• _SOURCE PASSAGE_
>> start

The report is needed, Perry added, "so the public gets to know how their money was spent and gets to know what we've come to learn and we'll still be learning in the near future."
One of the things the committee has learned, said Rep. Jim Dunnigan, R-Taylorsville, is that another device containing Swallow's electronic data mysteriously disappeared.
Dunnigan, who heads the panel, said the committee found out about the latest device two days ago. Swallow's data from his state-issued laptop and desktop computers were transferred to an external hard drive in November 2012. That hard drive, Dunnigan added, was apparently left on an airplane and not recovered.
That brings to seven the number of data devices that have vanished, crashed or had data erased. They are Swallow's state-issued laptop and desktop computers, his home computer, a handheld device, a cellphone, an iPad and now the hard drive. In addition, investigators believe an unknown number of emails and calendar entries were also lost.
Steven Reich the committee's special counsel and a member of the defense team during then-President Bill Clinton's impeachment has described the scope of the data loss in the Swallow matter as unlike anything he has ever seen.
Attempts to recover the missing information, along with litigation trying to enforce the committee's subpoenas, will end up costing taxpayers easily $1 million of the overall tab, Dunnigan said. Computer forensic experts were unable to recover any information from Swallow's state-issued computers. Dunnigan wouldn't comment on whether they retrieved information from Swallow's home computer.
Investigators for the special House committee were told to stand down after Swallow announced his resignation Nov. 21. The first-year Republican attorney general's exit, which took effect Tuesday, made any impeachment effort moot, leaving the House with no other possible action to take.
However, Dunnigan said the House committee has worked closely with other investigations. That includes a criminal probe by two county prosecutors, in conjunction with the FBI and state investigators, into the actions of Swallow, his GOP predecessor, Mark Shurtleff, and others.
Salt Lake County District Attorney Sim Gill, a Democrat, and Davis County Attorney Troy Rawlings, a Republican, already have a separate report from the lieutenant governor's office that alleges Swallow committed five election-law violations.
"People delete emails all the time. That in itself is not problematic," Gill said previously. "However, if the deleted emails pertain to ongoing investigations and if those emails were deleted knowing such investigations were afoot, then it would raise the specter of concern, specifically obstruction of justice."
Attorneys for the House committee withdrew nine subpoenas last week seven of them to Swallow's former campaign consultant Jason Powers and Powers' various political-action committees and fundraising organizations; the other two to Swallow's former employers, Softwise and Tosh Inc.

>> end

Extracted data entries:

>> start

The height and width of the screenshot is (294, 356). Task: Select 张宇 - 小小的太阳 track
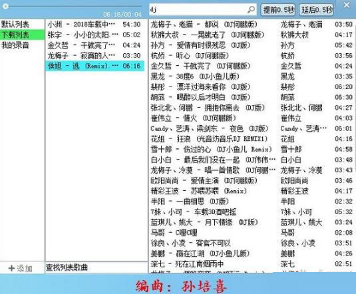(x=94, y=35)
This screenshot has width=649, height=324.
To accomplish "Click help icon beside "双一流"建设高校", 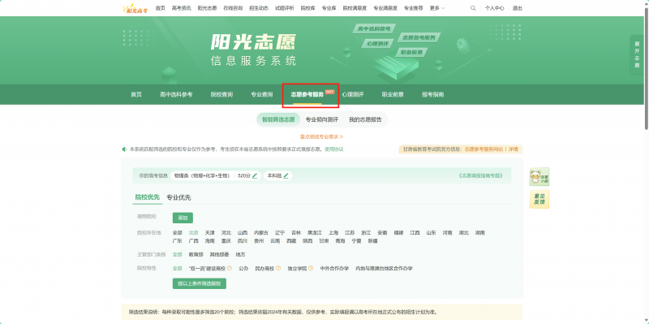I will click(x=230, y=268).
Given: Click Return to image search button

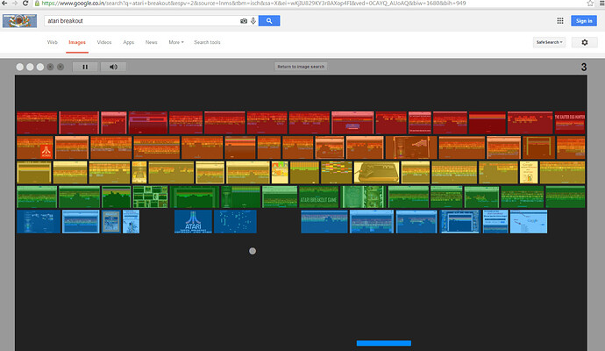Looking at the screenshot, I should point(301,67).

>> end

• _GOALS_
(1) Using the article on the Swallow inquiry, answer the following:
(a) When were Swallow's data from his state-issued laptop and desktop computers transferred to an external hard drive?
(b) How many data devices have now vanished, crashed or had data erased?
(c) How many subpoenas did attorneys for the House committee withdraw last week?
(2) Extend the article on the Swallow inquiry with a few paragraphs that follow on from its final sentence.

• _RESULTS OF THE EXERCISE_
(1)
(a) November 2012
(b) Seven
(c) Nine

(2)
At the same time, it issued two new subpoenas to the attorney general's office and the Utah Department of Financial Institutions for records relating to the processing of online-poker payments at the now-defunct SunFirst Bank in St. George.
Indicted St. George businessman Jeremy Johnson and his Las Vegas partner, Chad Elie, began processing player payments for online poker companies in late 2009 at SunFirst. In 2010, Johnson approached Shurtleff and Swallow, then chief deputy attorney general, to try to convince them that such payment processing was legal even though the Justice Department had been prosecuting such activities for years.
The House special counsel and the investigative team will present their findings in public meetings over two days on Dec. 19-20. They then will prepare a written report, plus any recommendations on changes to state law that could help avoid future scandals like the yearlong one that eventually drove Swallow from office.
"I'm very cognizant of the money that has been spent. I do think it's worth it," Dunnigan said. "I think it's very important for the House of Representatives and the state of Utah to hear what we have learned."
That report is not expected for several more weeks.
Investigators will have the latitude to tie up loose ends before the presentation and, if the committee decides further action is warranted, could do additional follow-up.
"I think, given the time we've spent on this matter, the effort we've tried to put forth on behalf of our constituents, that this is a laudable" course of action, said Rep. Rebecca Chavez-Houck, D-Salt Lake City. "I know that we, as a committee, are still committed to our task, and it's important we follow the leads that have been presented … by our team."
The committee met for nearly four hours Saturday in a closed-door meeting with legislative attorneys, discussing the investigative and legal strategy along with the path ahead.
Swallow has proclaimed his innocence throughout the ordeal, which erupted within days of his January inauguration.
Two-day public meeting
The House special counsel and the investigative team will present their findings in the John Swallow probe on Dec. 19-20 at the Utah Capitol.